Monday, February 8, 2021

The Chaos of 'Bruegel-Bosch'

When I was a kid, my mom was an active member of our local library board, so we always had lots of books around the house. In addition to the military history and craft books, I always enjoyed anything dealing with art, especially books focusing on the Renaissance period.  While I liked the Italian masters well enough, I was particularly fascinated by the painters from the Low Countries. Pieter Bruegel and Hieronymus Bosch were two of my favourites, as their work was often quite bizarre, bordering on the grotesque.
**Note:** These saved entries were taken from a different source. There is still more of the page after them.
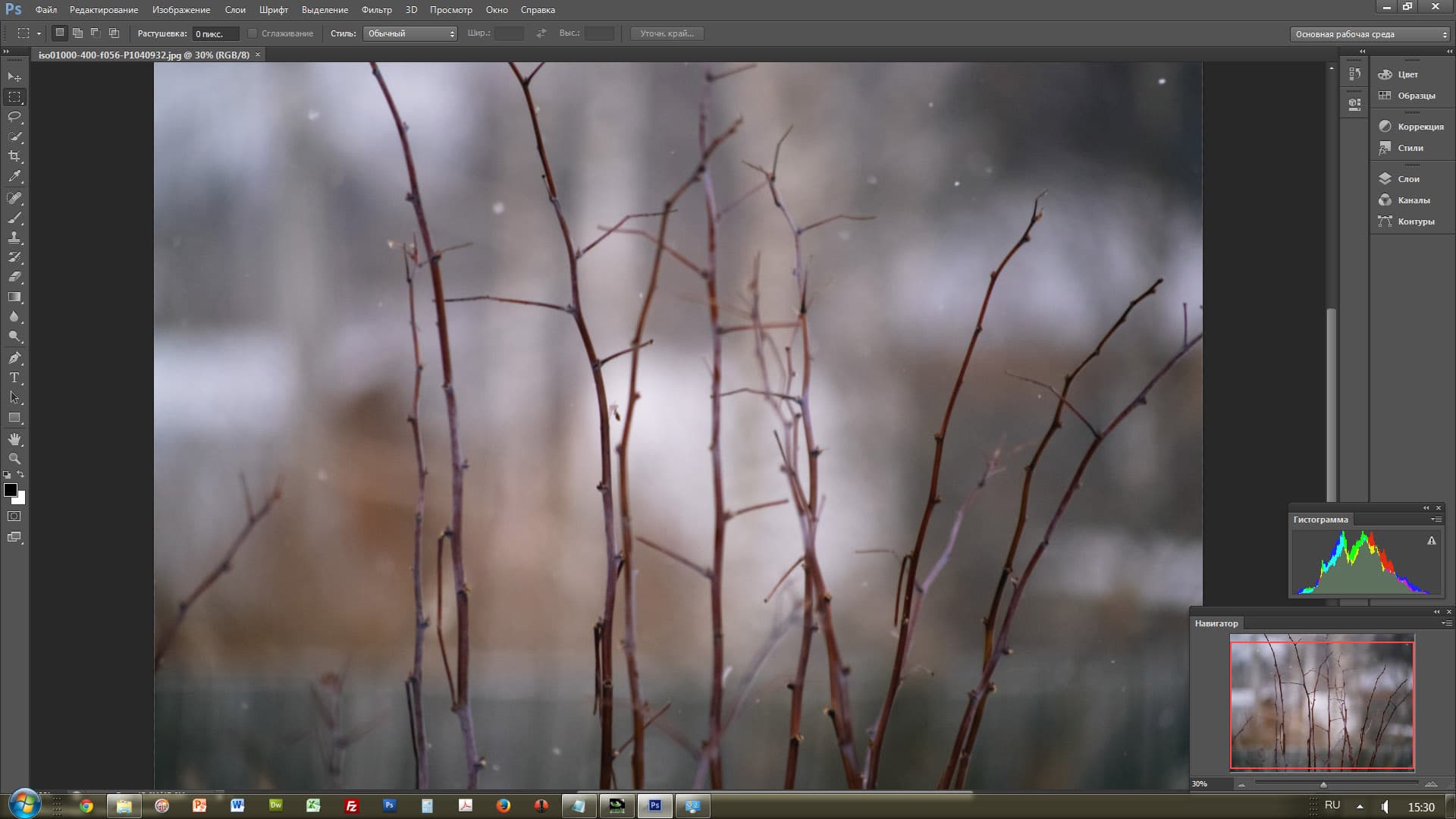Select the Crop tool
Image resolution: width=1456 pixels, height=819 pixels.
pos(14,156)
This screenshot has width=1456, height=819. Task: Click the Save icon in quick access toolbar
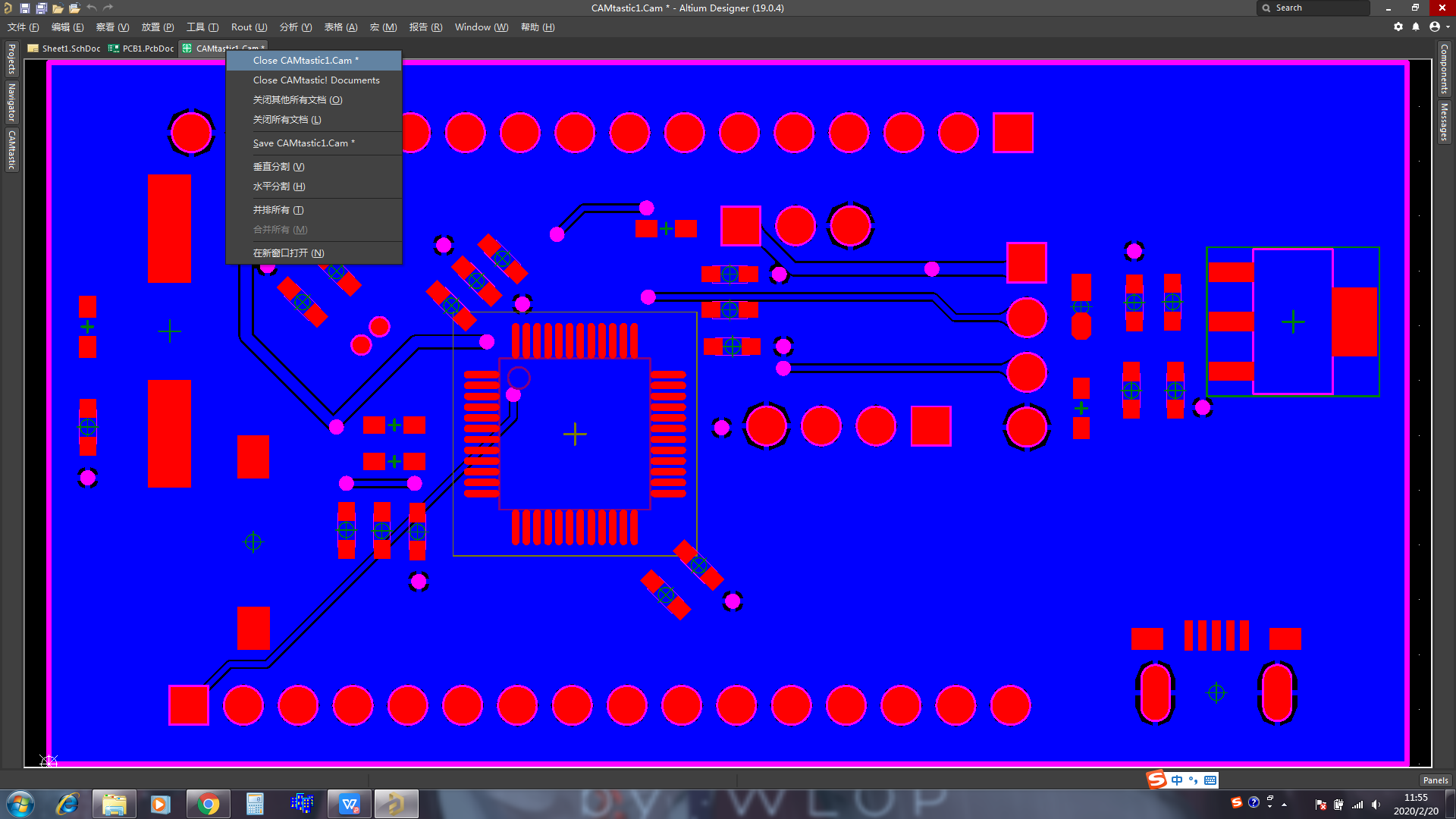pyautogui.click(x=24, y=8)
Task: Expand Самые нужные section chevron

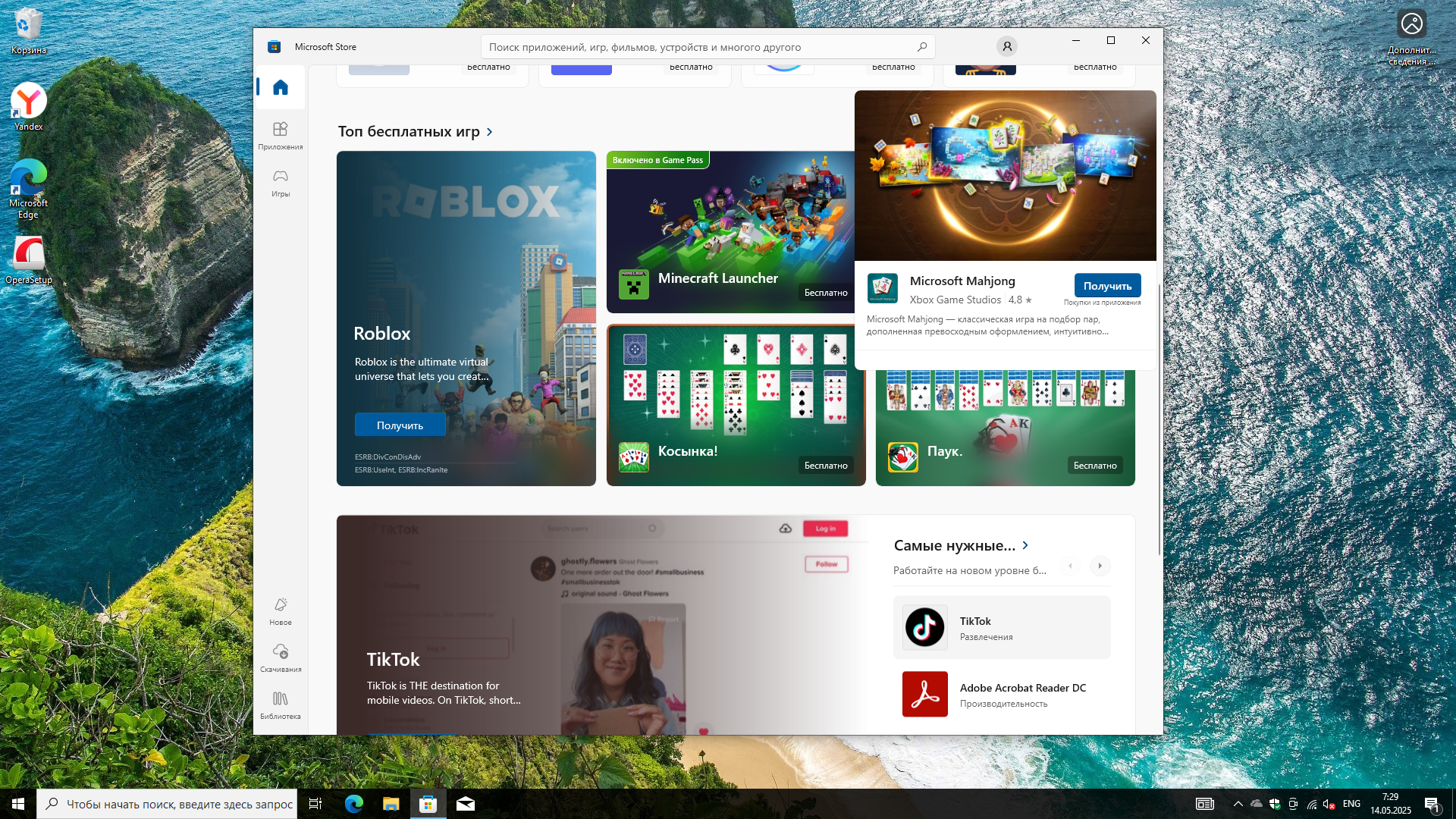Action: pyautogui.click(x=1025, y=545)
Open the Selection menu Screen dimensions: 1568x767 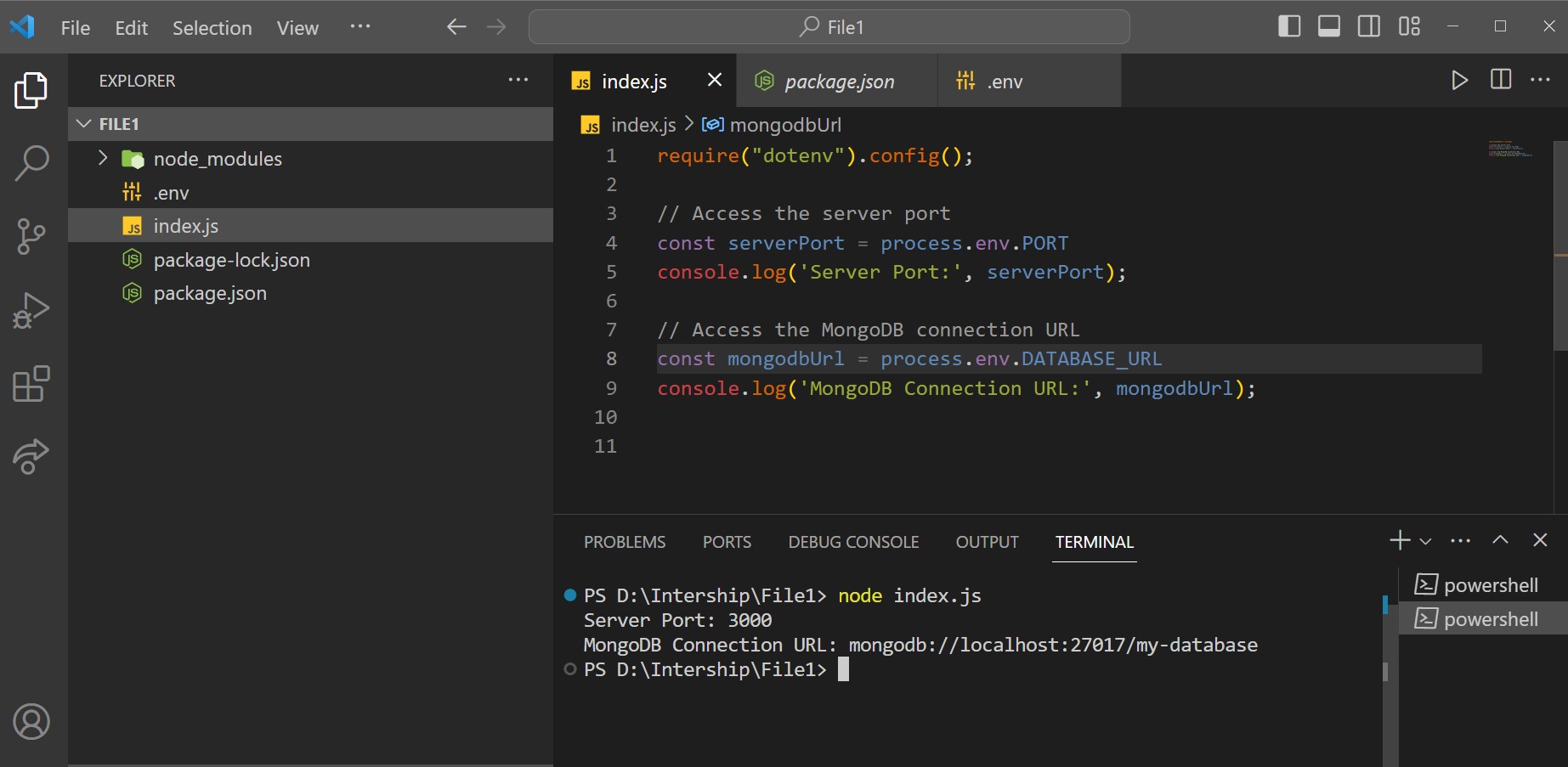click(x=212, y=27)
Here are a few samples:

Bosch's 'Garden of Earthly Delights'


Bruegel's 'Seven Deadly Sins'


With all this in mind, a few years ago I created a fictional setting that I call 'Bruegel-Bosch', a canal town in a composite Renaissance-esque Germany/Low Countries environment. I'm slowly populating it with all things strange and odd. In a way, it was my response to the loss of Warhammer Fantasy's wonderful 'Old World'. 

First I started with some of the brilliant Renaissance fantasy figures offered by Lead Adventure (sculpted by the talented Ratnik). Below is a trio of examples (not for scoring):


So, when I came across Eureka' Fantasy range I knew I had to get them as they fit in perfectly as denizens of 'Bruegel-Bosch'. 


They are so terrifically odd and macabre, with many being 'thematically adjacent' to characters in Bosch and Bruegel's work.




I mean there's a bird-faced creature with a bucket on his head, his tentacles holding a huge honkin' key. WTF? I don't have a clue what it's all supposed to mean (much like Bruegel and Bosch's work), but it really creeps me out, which I find super fun.  :)


There are 12 figures in this group and I still have around 16 still to do, each one a delightful study in the strange, macabre and the grotesque.